Each area connects established delivery and compliance practice to the distinct risks of AI systems.
Identity and access controls
In regulated environments, identity assurance is a product requirement—not a later hardening step.
AI systems that process sensitive workflows need the same rigor: authentication, authorization,
least-privilege access, and clear ownership of who can invoke models, view outputs, or change configuration.
Human review requirements
Not every model output should reach customers or production systems without review. Programs must define
where human-in-the-loop is mandatory, who approves exceptions, and how review queues, SLAs, and escalation
paths operate under load—especially when models assist high-stakes decisions.
Auditability
Release governance and financial-system audits depend on reconstructing what happened, when, and by whom.

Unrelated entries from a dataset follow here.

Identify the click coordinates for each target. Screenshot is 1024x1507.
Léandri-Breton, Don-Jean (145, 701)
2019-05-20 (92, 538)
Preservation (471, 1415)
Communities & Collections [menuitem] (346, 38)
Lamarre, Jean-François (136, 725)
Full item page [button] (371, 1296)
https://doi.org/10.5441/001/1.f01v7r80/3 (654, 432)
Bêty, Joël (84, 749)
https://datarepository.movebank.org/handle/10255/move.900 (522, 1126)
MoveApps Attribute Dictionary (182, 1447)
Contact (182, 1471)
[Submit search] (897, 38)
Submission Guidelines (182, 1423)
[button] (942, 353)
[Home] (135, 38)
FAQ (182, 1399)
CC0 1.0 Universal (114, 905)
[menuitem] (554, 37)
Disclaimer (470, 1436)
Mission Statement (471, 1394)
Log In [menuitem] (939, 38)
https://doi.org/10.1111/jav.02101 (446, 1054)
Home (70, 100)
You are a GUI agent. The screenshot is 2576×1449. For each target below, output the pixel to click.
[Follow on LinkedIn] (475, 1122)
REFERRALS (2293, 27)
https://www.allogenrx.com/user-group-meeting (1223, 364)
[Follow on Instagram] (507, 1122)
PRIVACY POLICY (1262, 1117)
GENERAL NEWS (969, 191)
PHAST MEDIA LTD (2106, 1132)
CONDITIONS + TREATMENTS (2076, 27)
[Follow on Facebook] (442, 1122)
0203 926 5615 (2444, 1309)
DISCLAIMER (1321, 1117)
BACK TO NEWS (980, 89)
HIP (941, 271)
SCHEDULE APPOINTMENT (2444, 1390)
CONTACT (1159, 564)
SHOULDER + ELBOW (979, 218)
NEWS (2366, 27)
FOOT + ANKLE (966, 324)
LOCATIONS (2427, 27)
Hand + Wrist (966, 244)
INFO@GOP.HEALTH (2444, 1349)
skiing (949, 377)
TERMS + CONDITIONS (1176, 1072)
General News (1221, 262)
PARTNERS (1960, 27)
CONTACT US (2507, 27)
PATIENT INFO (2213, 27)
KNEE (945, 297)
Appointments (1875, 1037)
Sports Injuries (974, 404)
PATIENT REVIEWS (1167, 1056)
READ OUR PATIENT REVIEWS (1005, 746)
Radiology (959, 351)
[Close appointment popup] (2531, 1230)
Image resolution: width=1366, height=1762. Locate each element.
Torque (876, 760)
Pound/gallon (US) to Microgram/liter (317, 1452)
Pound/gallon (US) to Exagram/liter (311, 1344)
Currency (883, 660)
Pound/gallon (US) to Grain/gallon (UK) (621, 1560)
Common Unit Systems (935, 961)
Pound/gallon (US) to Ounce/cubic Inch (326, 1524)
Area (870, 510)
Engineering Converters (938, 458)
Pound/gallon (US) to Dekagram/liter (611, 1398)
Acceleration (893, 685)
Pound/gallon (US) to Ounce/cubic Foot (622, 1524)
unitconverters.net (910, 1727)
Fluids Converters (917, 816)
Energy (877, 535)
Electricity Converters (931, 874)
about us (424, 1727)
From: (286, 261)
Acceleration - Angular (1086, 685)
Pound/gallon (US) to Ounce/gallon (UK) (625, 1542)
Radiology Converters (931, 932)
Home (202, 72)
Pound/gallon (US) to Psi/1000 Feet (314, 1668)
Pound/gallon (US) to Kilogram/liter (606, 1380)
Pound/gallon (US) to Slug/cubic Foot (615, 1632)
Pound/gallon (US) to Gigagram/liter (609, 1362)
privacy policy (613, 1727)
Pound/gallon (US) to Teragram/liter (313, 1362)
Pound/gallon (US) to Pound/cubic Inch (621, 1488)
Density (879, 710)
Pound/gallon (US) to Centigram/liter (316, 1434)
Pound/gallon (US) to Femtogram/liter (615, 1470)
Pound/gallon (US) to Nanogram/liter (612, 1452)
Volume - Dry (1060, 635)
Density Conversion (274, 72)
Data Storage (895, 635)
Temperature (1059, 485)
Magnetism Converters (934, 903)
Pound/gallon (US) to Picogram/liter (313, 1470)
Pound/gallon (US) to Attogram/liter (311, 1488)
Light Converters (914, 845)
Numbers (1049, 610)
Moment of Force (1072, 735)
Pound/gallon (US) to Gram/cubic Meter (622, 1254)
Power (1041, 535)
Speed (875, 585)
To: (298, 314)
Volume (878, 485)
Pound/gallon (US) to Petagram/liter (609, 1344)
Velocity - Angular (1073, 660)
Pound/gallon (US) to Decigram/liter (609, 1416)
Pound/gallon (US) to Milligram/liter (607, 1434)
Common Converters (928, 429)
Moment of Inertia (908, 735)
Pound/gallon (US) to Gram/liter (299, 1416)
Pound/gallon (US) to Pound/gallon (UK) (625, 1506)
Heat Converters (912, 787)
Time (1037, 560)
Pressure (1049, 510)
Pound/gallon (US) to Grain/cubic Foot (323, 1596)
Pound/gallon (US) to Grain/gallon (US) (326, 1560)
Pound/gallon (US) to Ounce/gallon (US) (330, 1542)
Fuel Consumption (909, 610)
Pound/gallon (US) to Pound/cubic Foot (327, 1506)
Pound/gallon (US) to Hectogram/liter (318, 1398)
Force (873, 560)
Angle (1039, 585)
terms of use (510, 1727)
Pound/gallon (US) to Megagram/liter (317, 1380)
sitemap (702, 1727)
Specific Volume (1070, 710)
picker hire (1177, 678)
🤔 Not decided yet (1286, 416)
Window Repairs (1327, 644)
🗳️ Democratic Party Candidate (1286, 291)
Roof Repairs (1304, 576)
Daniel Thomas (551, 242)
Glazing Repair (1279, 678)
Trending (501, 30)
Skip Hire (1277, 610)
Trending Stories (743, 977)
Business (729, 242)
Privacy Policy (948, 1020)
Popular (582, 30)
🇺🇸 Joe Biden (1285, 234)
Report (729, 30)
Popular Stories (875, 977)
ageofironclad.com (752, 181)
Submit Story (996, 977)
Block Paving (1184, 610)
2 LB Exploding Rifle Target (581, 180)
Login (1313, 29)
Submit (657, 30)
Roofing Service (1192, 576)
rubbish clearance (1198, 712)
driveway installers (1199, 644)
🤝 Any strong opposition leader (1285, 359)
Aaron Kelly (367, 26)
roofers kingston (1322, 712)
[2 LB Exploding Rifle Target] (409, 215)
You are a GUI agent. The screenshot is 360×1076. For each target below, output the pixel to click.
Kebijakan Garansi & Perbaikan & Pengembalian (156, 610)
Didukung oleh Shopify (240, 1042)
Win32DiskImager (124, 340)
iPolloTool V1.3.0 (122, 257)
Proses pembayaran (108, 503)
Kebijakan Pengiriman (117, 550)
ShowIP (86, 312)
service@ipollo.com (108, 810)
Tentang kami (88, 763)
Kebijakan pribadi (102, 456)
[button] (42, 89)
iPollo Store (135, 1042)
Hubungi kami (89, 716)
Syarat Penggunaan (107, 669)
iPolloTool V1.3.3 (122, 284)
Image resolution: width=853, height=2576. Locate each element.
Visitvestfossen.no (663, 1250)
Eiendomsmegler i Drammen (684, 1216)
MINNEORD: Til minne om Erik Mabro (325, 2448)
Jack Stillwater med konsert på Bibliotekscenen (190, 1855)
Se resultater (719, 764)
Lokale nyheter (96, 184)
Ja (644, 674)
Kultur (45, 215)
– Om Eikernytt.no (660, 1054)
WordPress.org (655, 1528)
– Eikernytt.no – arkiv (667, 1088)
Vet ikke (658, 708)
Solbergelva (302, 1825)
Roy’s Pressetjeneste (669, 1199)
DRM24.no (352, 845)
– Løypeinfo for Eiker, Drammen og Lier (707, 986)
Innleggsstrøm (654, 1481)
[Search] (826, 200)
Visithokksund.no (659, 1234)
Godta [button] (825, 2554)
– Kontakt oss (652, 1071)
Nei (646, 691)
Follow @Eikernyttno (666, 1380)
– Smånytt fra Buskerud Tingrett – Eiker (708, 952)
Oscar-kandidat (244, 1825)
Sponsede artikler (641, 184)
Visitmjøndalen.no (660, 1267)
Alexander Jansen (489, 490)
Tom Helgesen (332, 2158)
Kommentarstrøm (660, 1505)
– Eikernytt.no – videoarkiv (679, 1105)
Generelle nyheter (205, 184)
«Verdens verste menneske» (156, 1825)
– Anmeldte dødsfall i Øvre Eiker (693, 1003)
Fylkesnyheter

AI programs need comparable traceability: model and prompt versioning, decision logs, change records, and
evidence that controls were applied—not ad hoc explanations after an incident.
Data retention
Retention policies must align with legal, contractual, and operational requirements—not default to
indefinite storage. Programs should define what is kept, for how long, where it lives, and how deletion
and legal hold processes apply to inputs, outputs, embeddings, and audit artifacts.
Sensitive information handling
PII, financial data, and health-adjacent information require detection, minimization, encryption, and
scope control before data reaches a model. Governance starts at ingestion: what is collected, what is
redacted or suppressed, and what must never be sent to an external provider.
Explainability
Operators, reviewers, and—in appropriate contexts—users need clarity on what the system did and why.
Explainability supports trust, incident response, and regulatory dialogue. It is a delivery requirement,
not a research nice-to-have, when AI influences customer-facing or compliance-sensitive outcomes.
Model monitoring
Production readiness does not end at launch. Models need ongoing observability: quality drift, error rates,
latency, cost, and behavioral change after updates. The same SLO-minded discipline applied to platform
services applies to model performance in production.
Risk management
AI initiatives benefit from the same program mechanics as any large delivery effort: risk registers,
dependency tracking, staged rollouts, go/no-go criteria, and executive visibility. Innovation accelerates
when risks are named early and owned—not discovered after scale.